Transcribe all of the records word for word, please, omitting the pictures.
───── INFORMATION PROVIDED
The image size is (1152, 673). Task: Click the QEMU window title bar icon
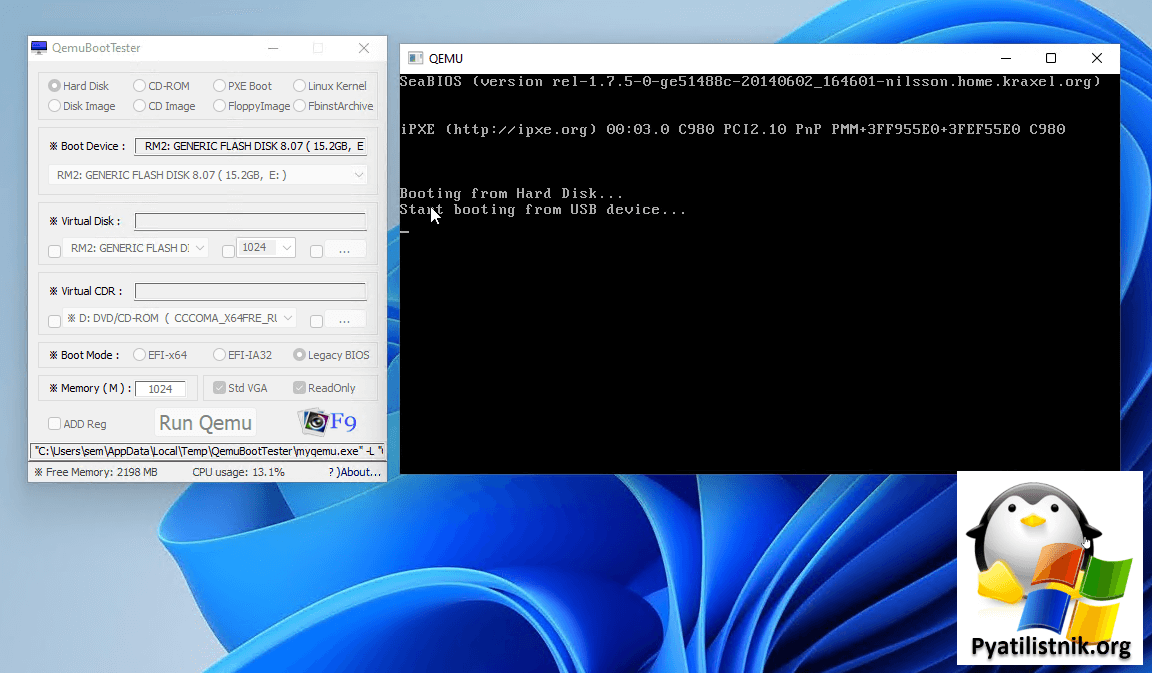415,58
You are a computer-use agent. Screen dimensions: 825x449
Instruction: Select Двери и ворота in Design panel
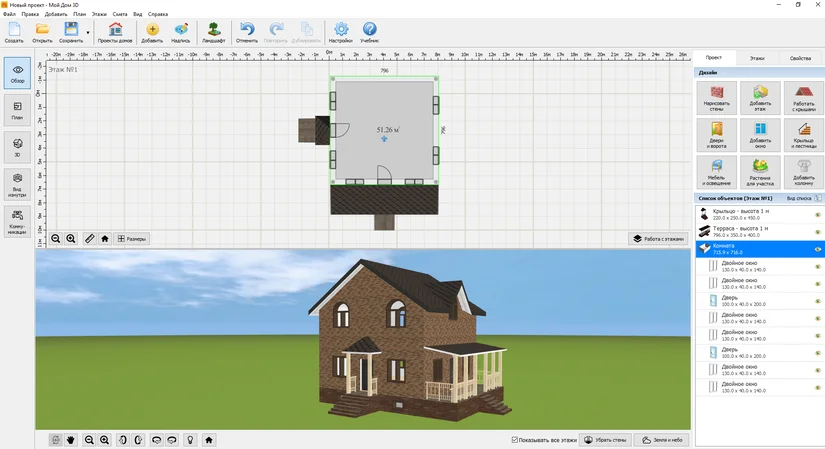[x=716, y=135]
──────────
**TASK RESULT**:
The image size is (1152, 673). Task: Click the QEMU window title bar icon
415,58
You are a computer-use agent. Screen dimensions: 825x449
Instruction: Select Двери и ворота in Design panel
[x=716, y=135]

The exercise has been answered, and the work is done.